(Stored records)
========================
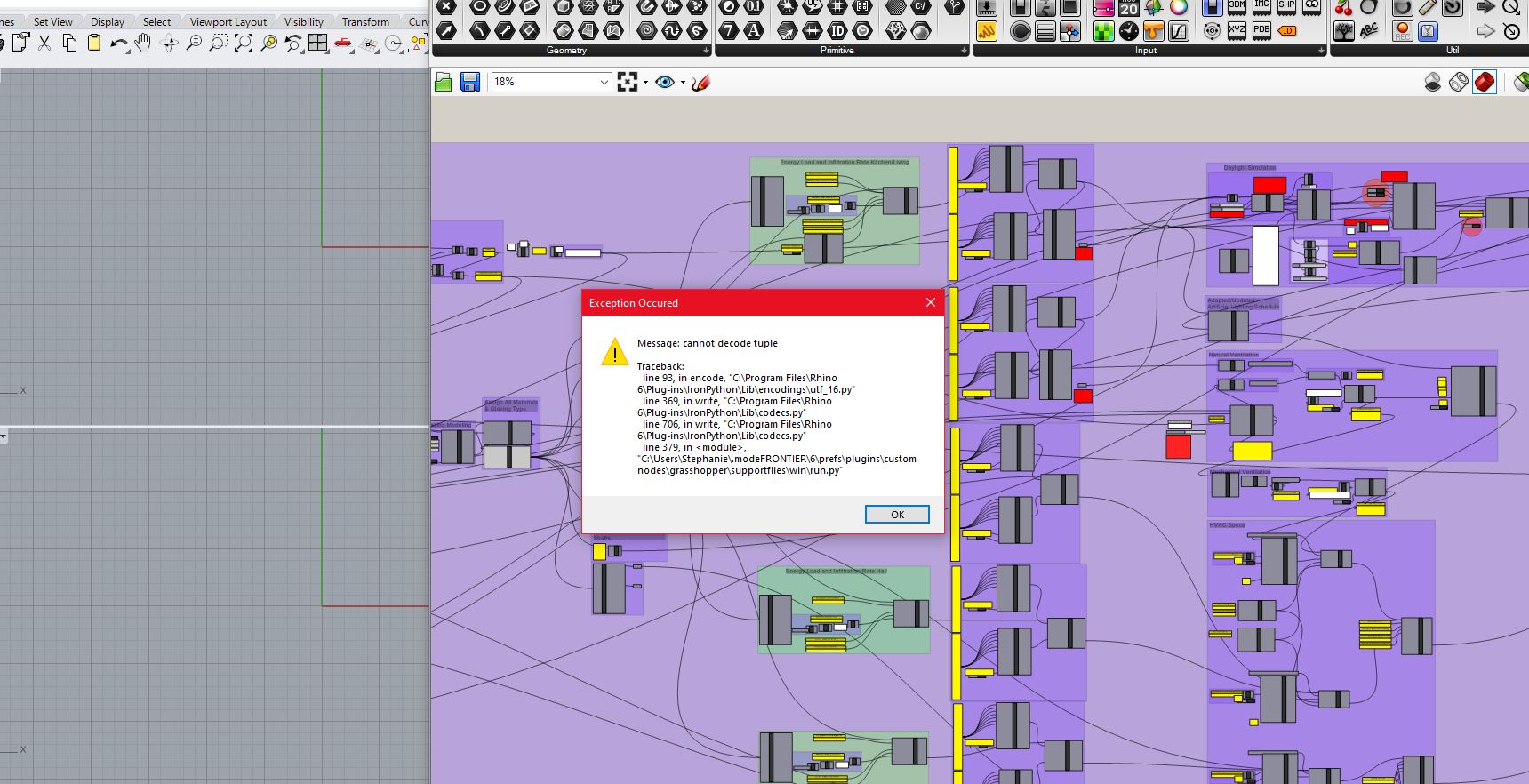Enable shaded red preview mode
This screenshot has height=784, width=1529.
tap(1485, 83)
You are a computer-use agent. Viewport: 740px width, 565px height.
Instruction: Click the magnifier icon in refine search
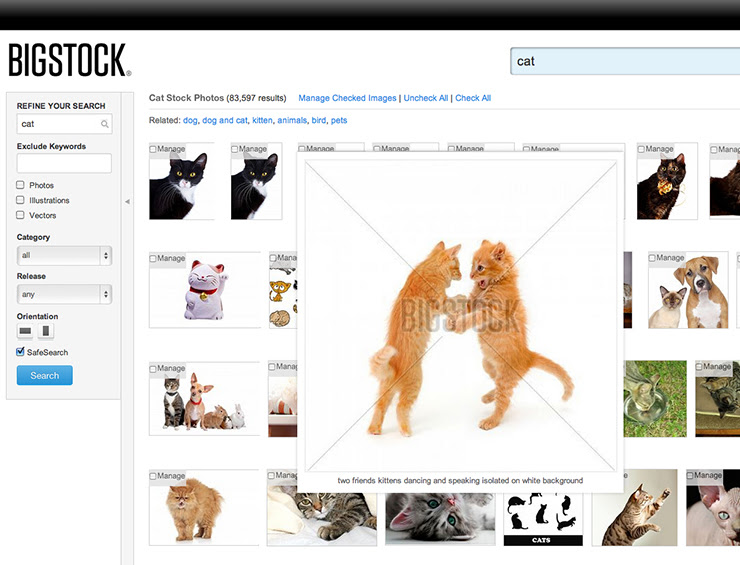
========================
▸ **PROBLEM TO SOLVE**
Pictures must be left out. Repeat exactly the lines from the one containing "You are a computer-use" through the final line of the data.

▸ **YOUR SOLUTION**
You are a computer-use agent. Viewport: 740px width, 565px height.
Instruction: Click the magnifier icon in refine search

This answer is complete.